# Prompt
Report each line of the entries below that includes "Tick".

# Data records
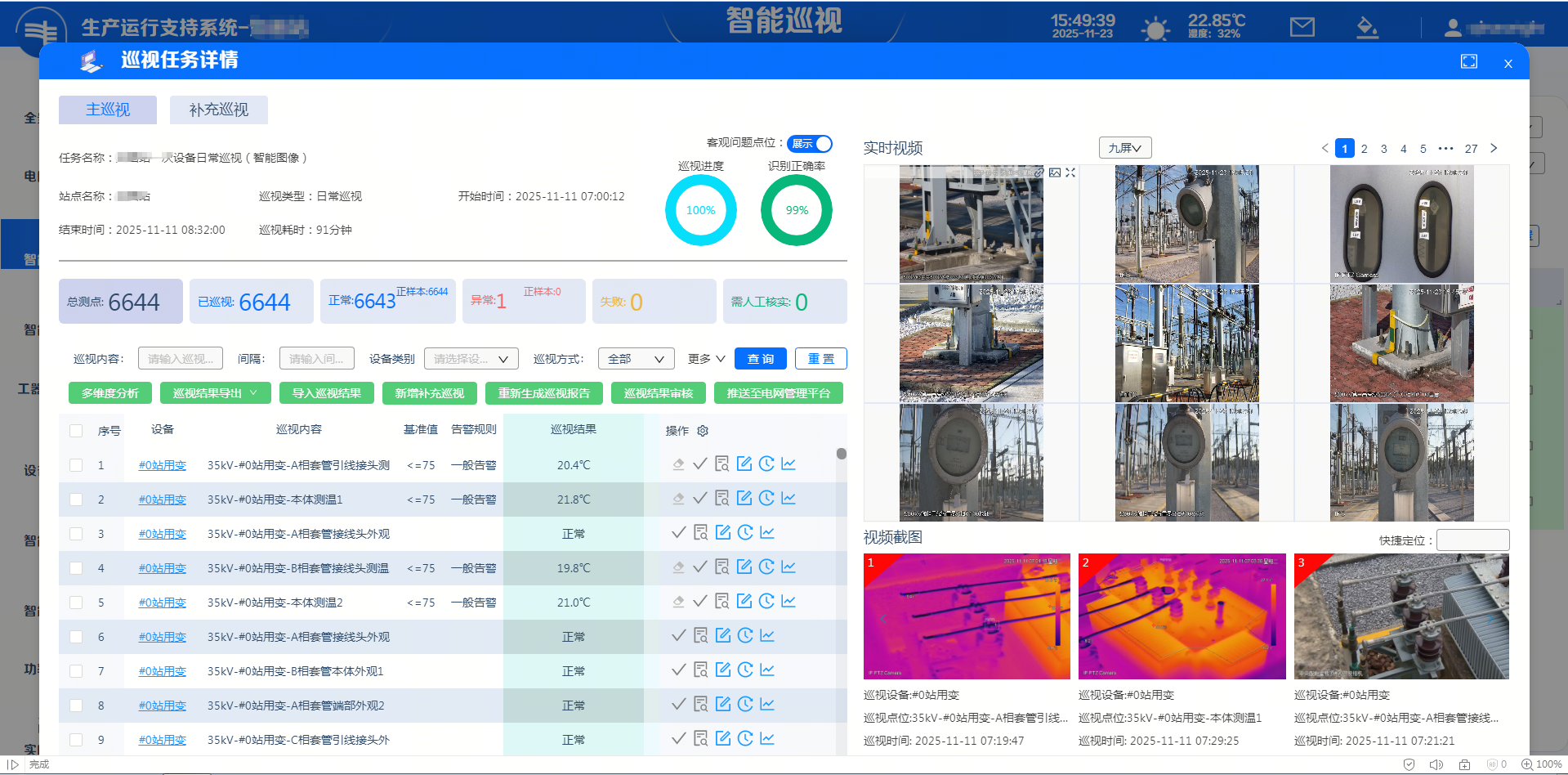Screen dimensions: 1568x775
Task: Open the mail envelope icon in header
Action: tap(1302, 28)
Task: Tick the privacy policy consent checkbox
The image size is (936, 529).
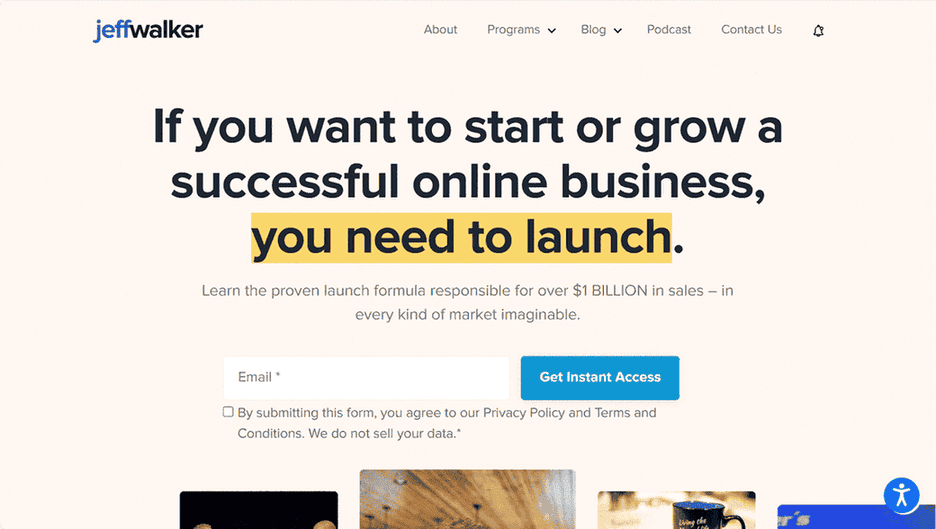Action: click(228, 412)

...

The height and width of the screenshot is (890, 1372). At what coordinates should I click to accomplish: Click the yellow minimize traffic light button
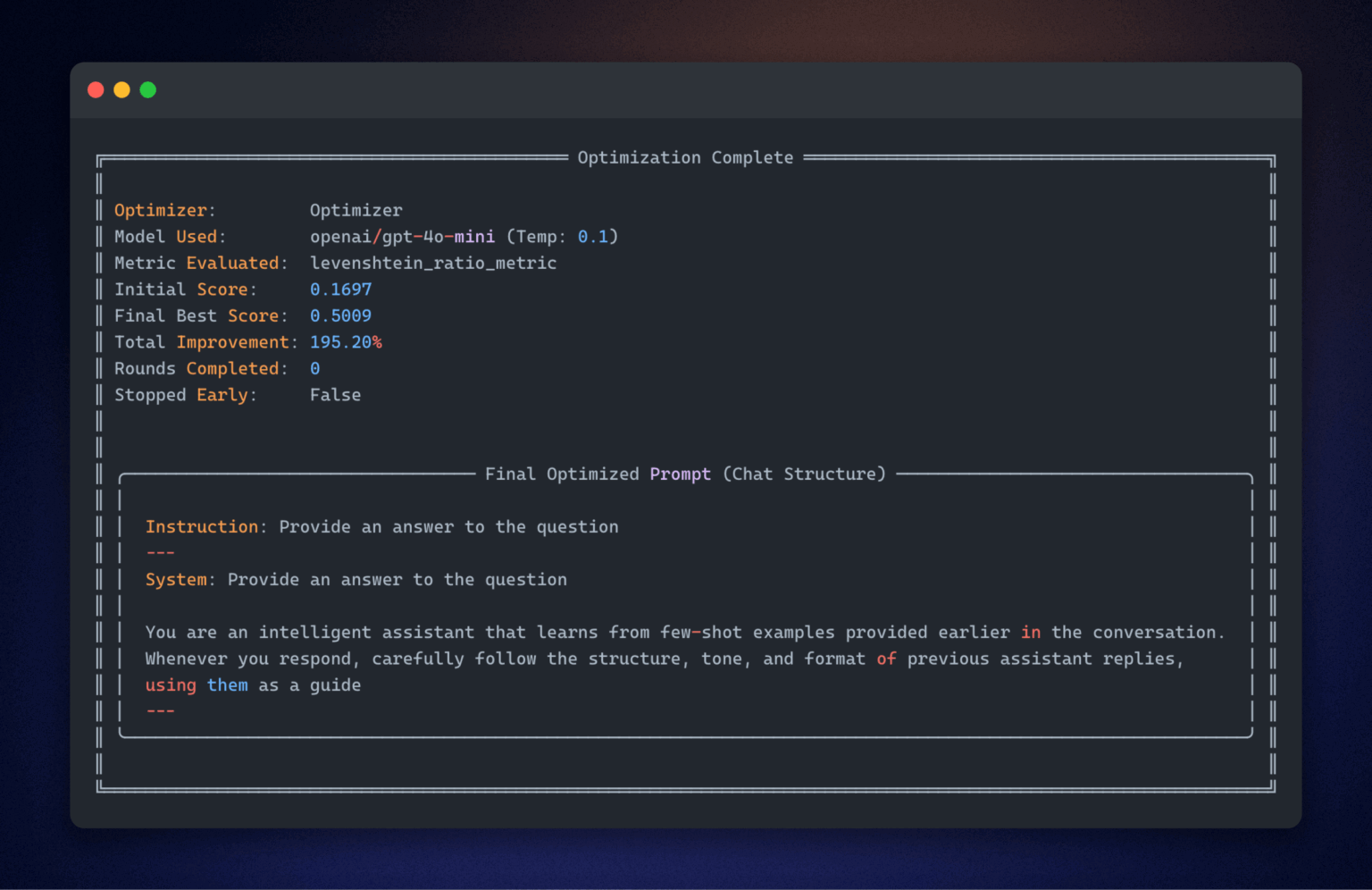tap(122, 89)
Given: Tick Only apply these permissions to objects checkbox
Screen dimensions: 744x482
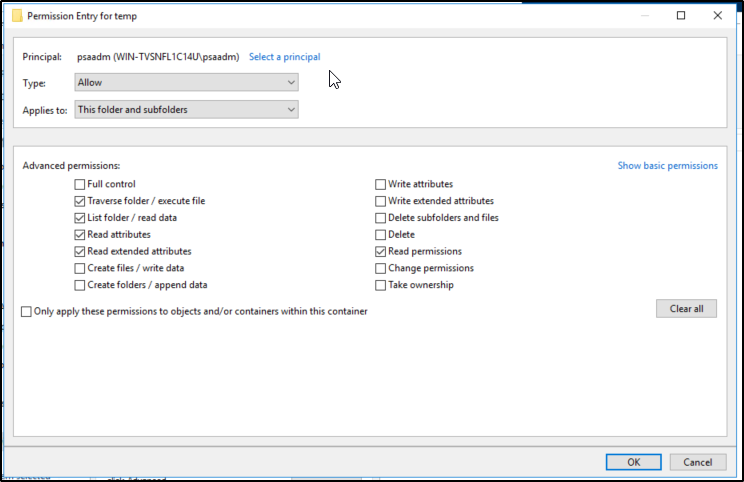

...

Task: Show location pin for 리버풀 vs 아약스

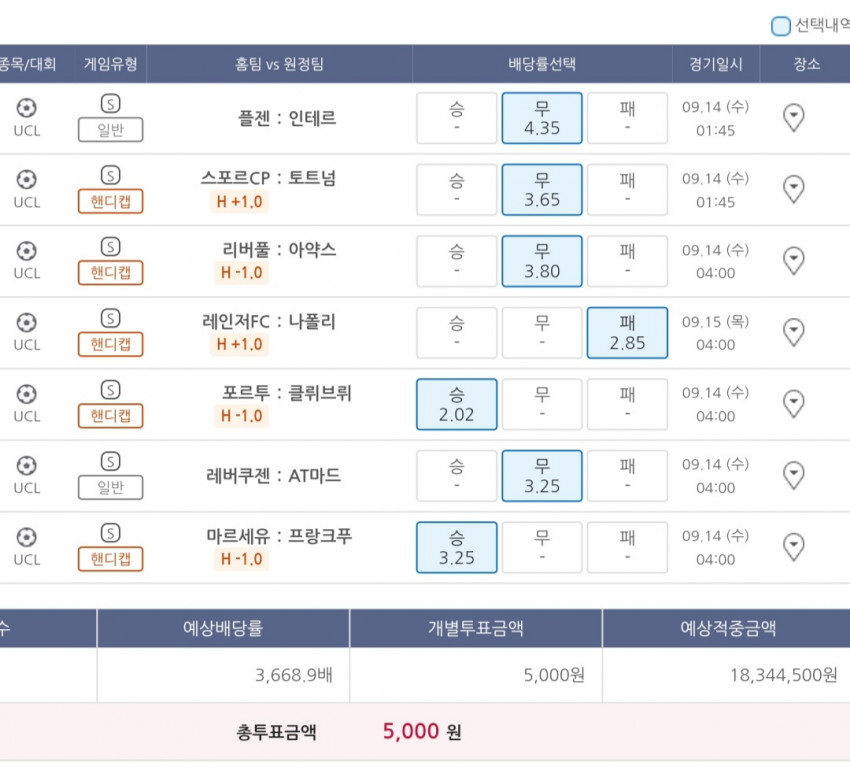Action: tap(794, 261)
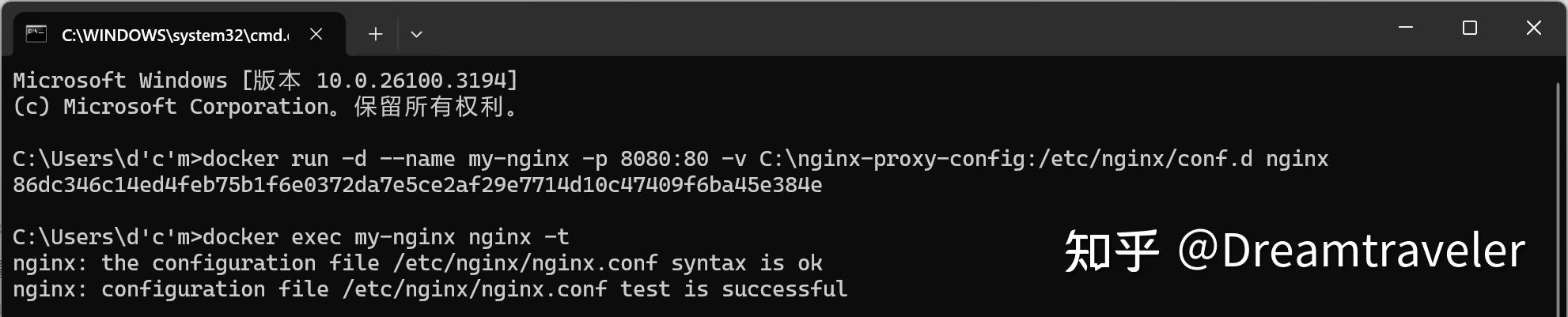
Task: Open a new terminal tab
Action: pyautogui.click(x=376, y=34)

# Task response
Task: Tick the privacy policy consent checkbox
Given: Tick Only apply these permissions to objects checkbox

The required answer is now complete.